Thursday 3 August 2017

the gravel arrives

The gravel arrived.  I was out in the garden by half past eight, keeping a beady eye out for the lorry, before an email arrived at 08.59 confirming that my order would be arriving between 07.00 and 13.00.  That was better than the customer service desk had told me yesterday when they said they couldn't guarantee a delivery time, since while it wasn't a very tight slot at least it didn't mean I was committed to waiting for the lorry all afternoon.  Lucky it didn't come between seven and half past eight, though.

It was unlucky that it seemed to be a particularly noisy morning on the farm, which sent me regularly scuttling down to the entrance each time I heard a heavy diesel engine revving or the bleep of a vehicle reversing, only to see a lettuce lorry about to depart or another trailer load of freshly harvested salad arriving.  It was unlucky too that it was such a windy day.  I had the front door propped open so that I'd hear the phone as I weeded and waited, but when finally the sound of a lorry down at the farm did turn out to be the gravel, by the time I'd walked down the lane to meet him the driver had had time to leave messages on the landline and my mobile.  And no, I didn't take my mobile into the garden with me.  I never do.  It would only get broken.

The driver was much more amiable than the man on the customer service desk, and said he would walk up the lane to have a look at the access.  He seemed perfectly happy with it, and when I said that the dustmen had been only that morning he said confidently that anywhere a dustcart could go, he could go.  I said that I hadn't been able to understand why the customer service desk had got quite so agitated about the lane, and he said that was because the man on the desk didn't drive a lorry, just sat at a desk, and as he had been there yesterday when I rang it would have been better if he had spoken to me directly.  I conceded that it was difficult to form a view about access when you hadn't seen it, and he reversed his lorry up the lane and offloaded the gravel without any trouble.  He was not even worried about the high-up bits of the farm's trees and the neighbour's hedge obscuring his wing mirrors, because his lorry had a camera on the back, and he told me not to worry about the dustmen because they always had somebody in the passenger seat who could look out that side.

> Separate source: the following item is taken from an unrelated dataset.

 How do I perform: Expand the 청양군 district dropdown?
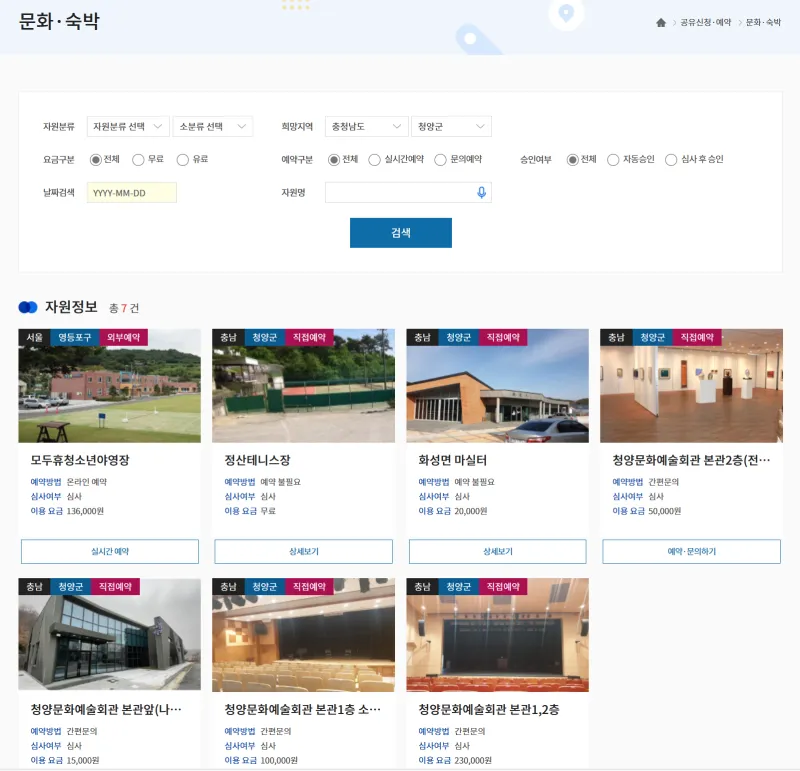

His firm announced their results today, and profits were down on turnover that was up, reflecting a margin squeeze from higher import costs due to weak sterling and subdued activity in the housing market, but they still made a five per cent margin, so they still seem as solid as they were twenty years ago.  Materials distribution is not an inherently high quality business, as witness the collapse of the firm I used to buy acrylic sheet from.  It was only because I'd paid using PayPal that I got a refund when after a series of increasingly unconvincing excuses the acrylic still hadn't arrived by the time their website vanished and the consensus among their unhappy customers on the internet was that they'd gone bust.  Being quoted is no protection against going bust, but total failure is normally preceded by a couple of profits warnings.

I asked the driver how much a large bulk bag of gravel actually weighed, and he said around a tonne, just over if it was very wet, otherwise just under.  I set to work with my wheelbarrow once he'd gone, and spread fresh gravel over the area where the juniper used to be, and started topping up the dry garden planting and the edges of the drive along the base of the ivy hedges where the gravel was thin.  I alternated between barrowing gravel and weeding, so as not to strain anything, but by early evening the big muscles between my shoulder blades were starting to ache and I thought that might be enough for one day.  I must have spread over half the bag, maybe even two thirds of it, pacing myself over about seven hours.  In comparison, when The Flying Scotsman broke the 100 mph barrier in 1934 her fireman shovelled about nine tonnes of coal in five hours, and at the World Coal Shovelling Championship in Tasmania the record for shovelling half a tonne stands at 26 seconds.